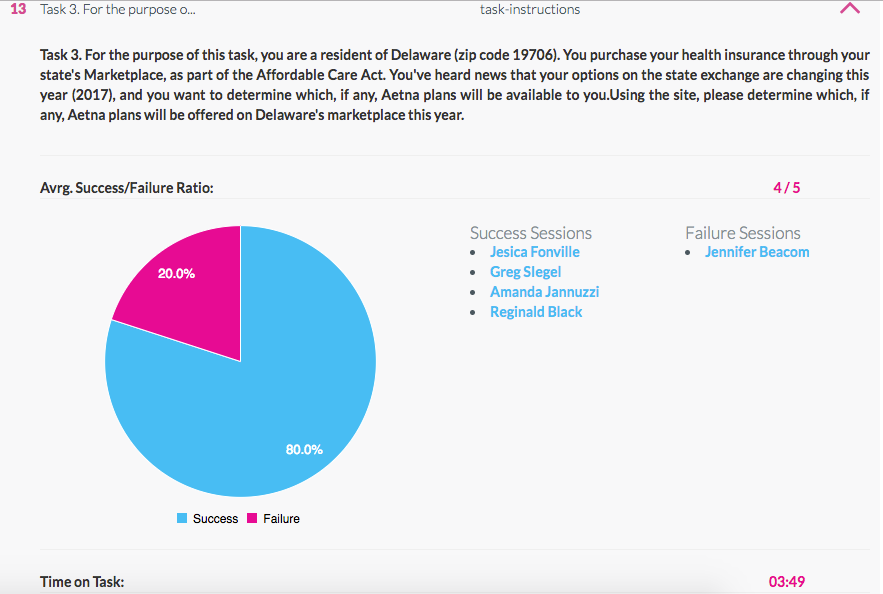Open Jesica Fonville's session
This screenshot has height=594, width=883.
click(534, 252)
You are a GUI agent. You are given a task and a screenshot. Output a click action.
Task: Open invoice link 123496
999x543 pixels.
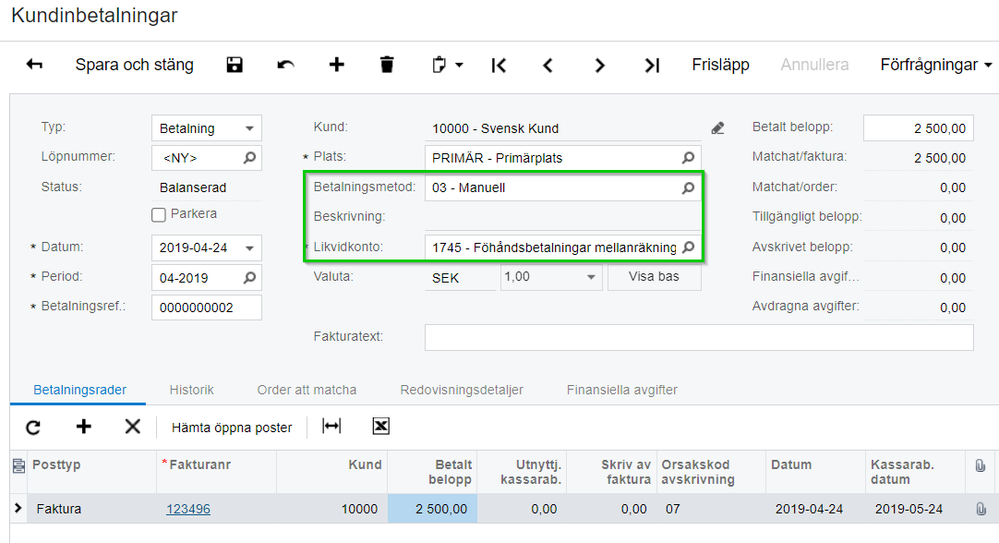(x=188, y=509)
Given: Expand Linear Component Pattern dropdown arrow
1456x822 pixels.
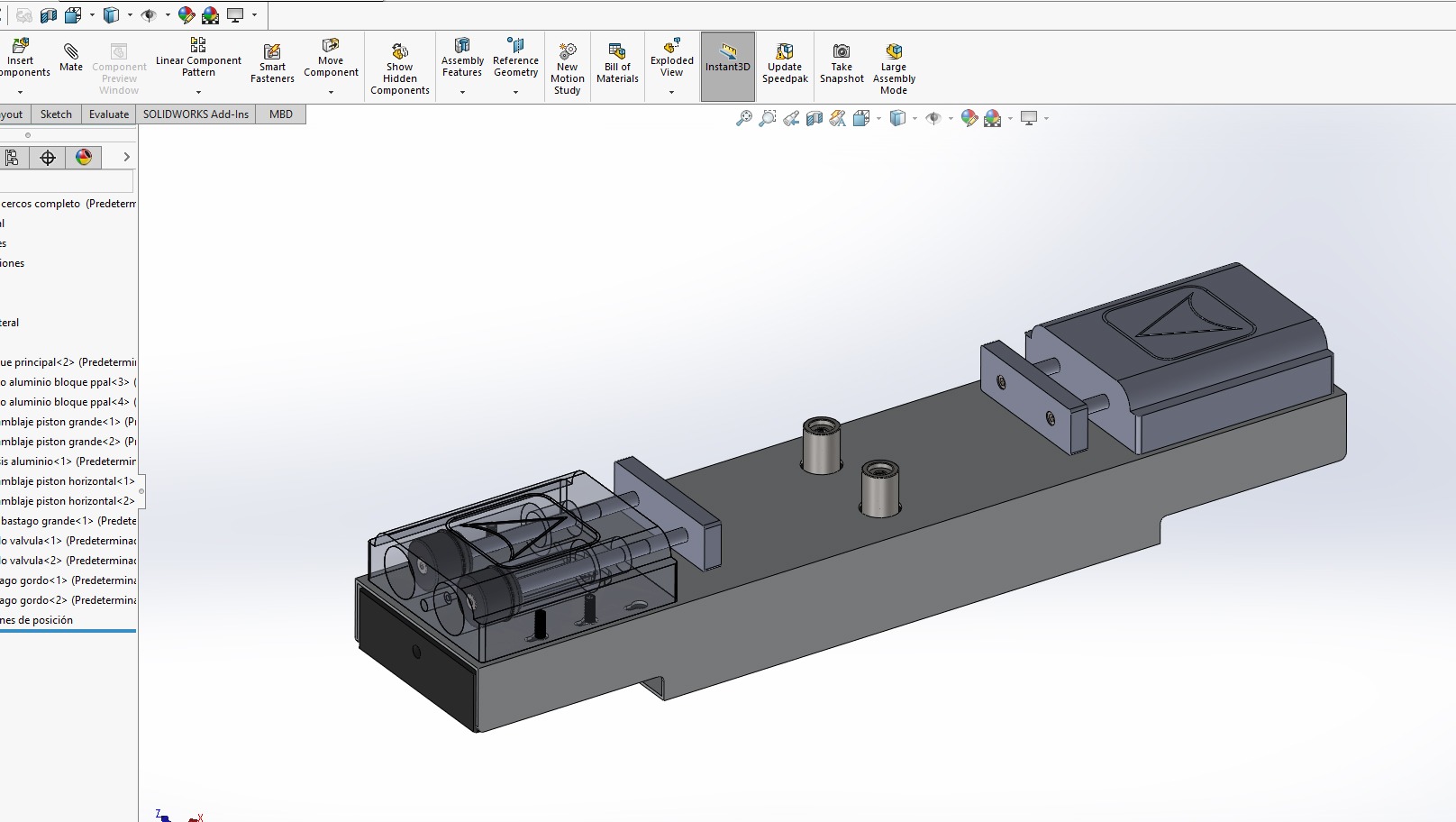Looking at the screenshot, I should [x=198, y=92].
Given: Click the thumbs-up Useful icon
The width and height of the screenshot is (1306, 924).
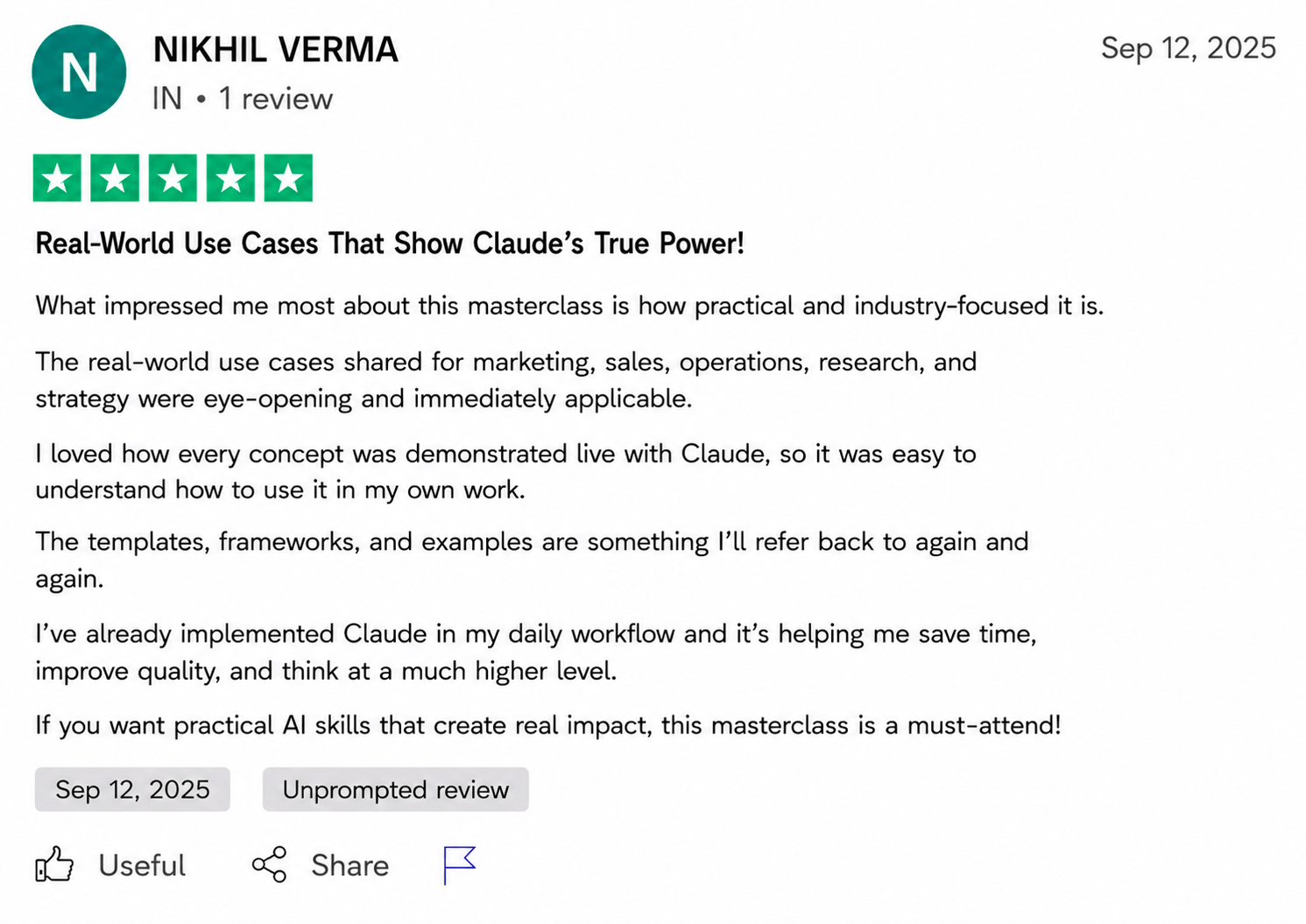Looking at the screenshot, I should (54, 864).
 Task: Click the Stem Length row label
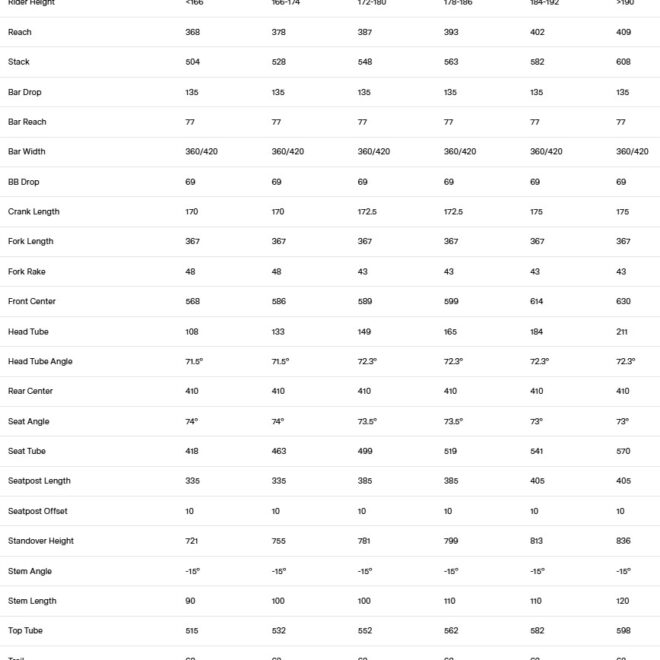pos(32,601)
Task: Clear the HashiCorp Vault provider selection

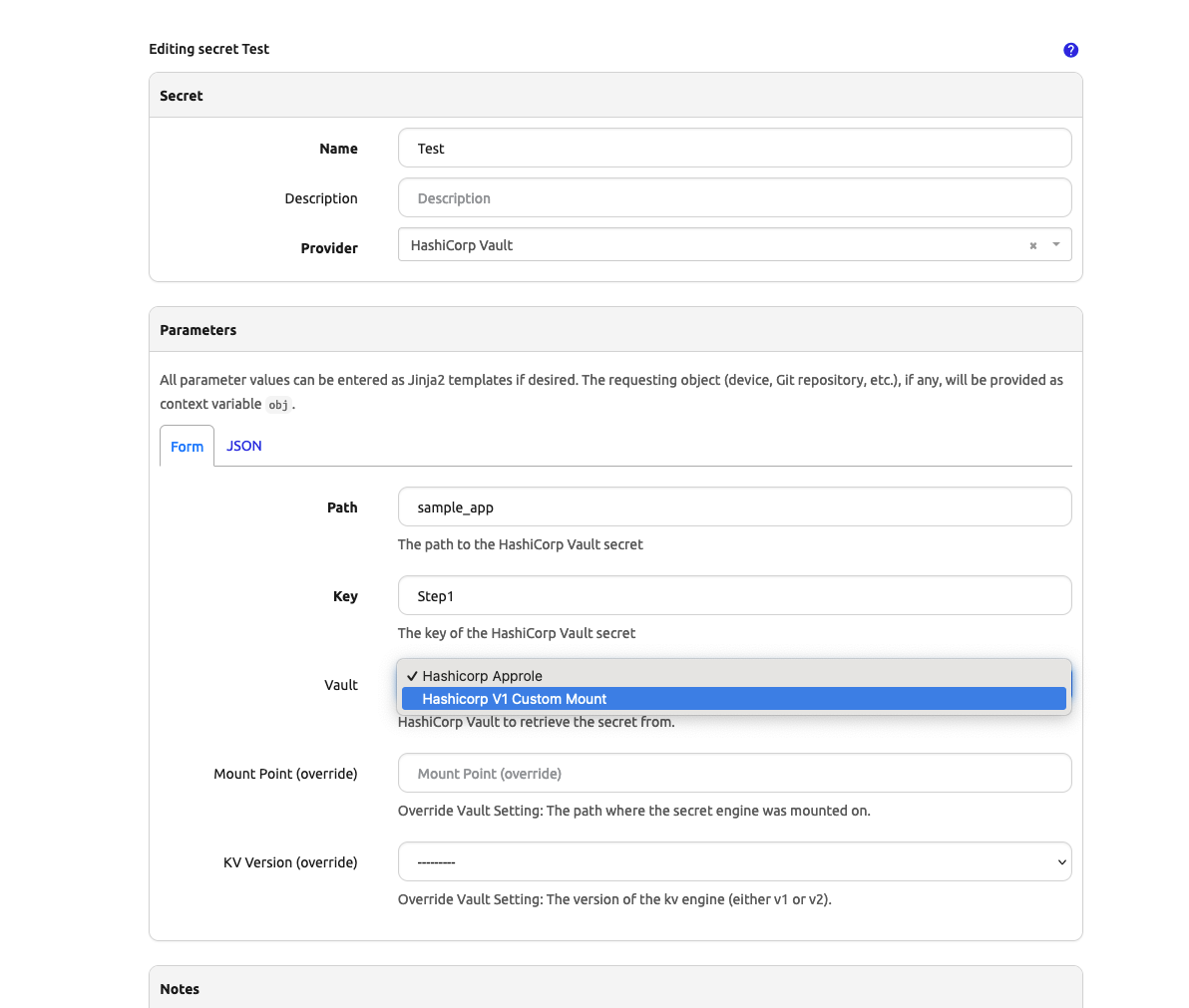Action: [x=1033, y=245]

◆ WORK REQUIRED ◆
Can you convert every line of the rows above into a Markdown table with the columns Number and Text, numbering each line, skipping blank lines and leaving the pictures out?

◆ TASK ANSWER ◆
| Number | Text |
|---|---|
| 1 | Open Jesica Fonville's session |
| 2 | This screenshot has height=594, width=883. |
| 3 | click(534, 252) |
| 4 | You are a GUI agent. You are given a task and a screenshot. Output a click action. |
| 5 | Task: Open invoice link 123496 |
| 6 | 999x543 pixels. |
| 7 | (x=188, y=509) |
| 8 | Given: Expand Linear Component Pattern dropdown arrow |
| 9 | 1456x822 pixels. |
| 10 | Looking at the screenshot, I should [x=198, y=92]. |
| 11 | Given: Click the thumbs-up Useful icon |
| 12 | The width and height of the screenshot is (1306, 924). |
| 13 | Looking at the screenshot, I should (54, 864). |
| 14 |  Task: Click the Stem Length row label |
| 15 | pos(32,601) |
| 16 | Task: Clear the HashiCorp Vault provider selection |
| 17 | Action: [x=1033, y=245] |